##### Passage shown #####

Denial to the laboring man of the right to live as a man ought to live, produced, as it always will produce, a revolution. In 1688 a war cloud burst above the English throne and caused an English king to lose his crown. The same denial a little later provoked in part a French Revolution, the result of which proclaimed to the world that the working man was a human being and entitled to his freedom. These wars demonstrated that a poor man, as well as a king, could pull a trigger, and that the arrow from the bow of a yeoman could kill the same as a bullet from the gun of a mailed knight, which fact gave added impetus to the right and soon caused liberty to walk with unfettered feet, and truth to speak in the council chamber of the nations with more authority than a Caesar on the Tiber, a Napoleon on the bridge, or a King George on his throne. Wars and public sentiment caused the nations to recognize for the first time that the laboring man had a right at least to contract with his employer for services rendered. This was his first great victory. The eastern sky was now penciled with the rays of coming dawn. The blue curtains of night were lifted and labor for the first time saw through proud and happy tears the golden light that proclaimed the approach of a glorious day.

This bold spirit of freedom, that had gone struggling through the centuries, now half unfettered, defied the crowned heads beyond the sea, and leaping the Atlantic, stood a Puritan on Plymouth Rock. Here, free from Royalty’s blighting breath, he formed a government of his own with religion as its basis, the equality of all men before the law as its highest aim, and the authority to rule vested not in the few but in the many. Here, beneath this western sky, was to be finally solved the great labor problem which for six thousand years had knocked at the door of thought. Here beneath “Old Glory” was to be ushered in that glad era of universal brotherhood foretold by the prophets in the long ago. Here man was to be taught “to feel another’s woe” and “bear another’s burdens.”

The victory was to be won by ballots and not by bullets, by the boys in the workshops and factories and not by the bayonets that bristled from forts and arsenals. It is true that at times some member of a union organization goes wrong, and with a red flag for his emblem, fanaticism for his politics, and dynamite for his weapon marches forth as an enemy to organized government, yet he does not in any way represent the cause of labor.

##### Extracted data #####

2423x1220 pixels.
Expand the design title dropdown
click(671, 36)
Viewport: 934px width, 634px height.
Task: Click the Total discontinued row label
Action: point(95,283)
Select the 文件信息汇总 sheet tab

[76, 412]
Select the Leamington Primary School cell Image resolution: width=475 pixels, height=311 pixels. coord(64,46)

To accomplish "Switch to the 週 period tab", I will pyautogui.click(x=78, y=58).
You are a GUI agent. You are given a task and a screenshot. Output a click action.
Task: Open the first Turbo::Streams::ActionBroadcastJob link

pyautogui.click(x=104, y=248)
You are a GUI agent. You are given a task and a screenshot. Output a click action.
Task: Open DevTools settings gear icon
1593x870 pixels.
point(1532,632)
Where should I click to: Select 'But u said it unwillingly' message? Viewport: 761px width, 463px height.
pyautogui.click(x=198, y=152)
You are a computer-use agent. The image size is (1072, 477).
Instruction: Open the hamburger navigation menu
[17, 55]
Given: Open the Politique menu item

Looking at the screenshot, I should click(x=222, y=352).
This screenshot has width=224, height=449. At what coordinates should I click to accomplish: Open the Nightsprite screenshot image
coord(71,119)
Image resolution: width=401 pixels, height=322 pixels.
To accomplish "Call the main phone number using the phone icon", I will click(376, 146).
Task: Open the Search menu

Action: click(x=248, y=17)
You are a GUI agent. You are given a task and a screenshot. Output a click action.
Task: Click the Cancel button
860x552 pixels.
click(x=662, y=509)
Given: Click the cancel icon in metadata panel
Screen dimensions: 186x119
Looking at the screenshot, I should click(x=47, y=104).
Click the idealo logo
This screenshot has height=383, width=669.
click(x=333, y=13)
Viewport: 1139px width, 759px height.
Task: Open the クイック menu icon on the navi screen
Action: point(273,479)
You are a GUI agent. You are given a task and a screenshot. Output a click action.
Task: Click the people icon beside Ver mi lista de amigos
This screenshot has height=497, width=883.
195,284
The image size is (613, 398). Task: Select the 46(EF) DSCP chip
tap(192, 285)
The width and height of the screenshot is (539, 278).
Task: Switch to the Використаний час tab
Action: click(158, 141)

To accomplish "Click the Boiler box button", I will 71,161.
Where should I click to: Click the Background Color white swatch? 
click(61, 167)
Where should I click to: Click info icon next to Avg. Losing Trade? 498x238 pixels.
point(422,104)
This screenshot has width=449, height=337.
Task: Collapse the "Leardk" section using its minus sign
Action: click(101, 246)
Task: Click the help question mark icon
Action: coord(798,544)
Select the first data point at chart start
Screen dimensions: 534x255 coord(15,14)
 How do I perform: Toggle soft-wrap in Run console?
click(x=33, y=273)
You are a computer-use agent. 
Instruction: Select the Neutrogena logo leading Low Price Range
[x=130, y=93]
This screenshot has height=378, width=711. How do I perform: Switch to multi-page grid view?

#####

Task instructions
(A) Extract, word for word, the passage on labor's rights from "The victory was" to "cause of labor.".
(B) Extend the passage on labor's rights with further writing that begins after its final sentence.
None of the data has any role here.

Solved tasks
(A)
The victory was to be won by ballots and not by bullets, by the boys in the workshops and factories and not by the bayonets that bristled from forts and arsenals. It is true that at times some member of a union organization goes wrong, and with a red flag for his emblem, fanaticism for his politics, and dynamite for his weapon marches forth as an enemy to organized government, yet he does not in any way represent the cause of labor.

(B)
Many proud empires have gone to dust, but not by the hands of those in the trenches of toil. They were betrayed by those who wore the purple robes of power and they rotted first in the palaces of the nobility. From every tomb of buried splendor and every hall of living knowledge came a warning voice to this young Republic of the West, admonishing it that those who create a country’s wealth should also have some say in its government. But even here labor was opposed by a cavalier spirit inherited from our English forefathers, and for nearly a hundred years the sons of toil were weaving slowly and weaving blindly each for himself his fate, until necessity caused them in one harmonious voice to sing, “United we stand, divided we fall.” With this as their shibboleth they formed their organizations throughout the land, and standing on a platform of principles, and advocating a cause as righteous as ever inspired a patriot’s heart or nerved a hero’s arm, they asked for fewer hours of labor and higher wages, that they might live as men ought to live and care for their own.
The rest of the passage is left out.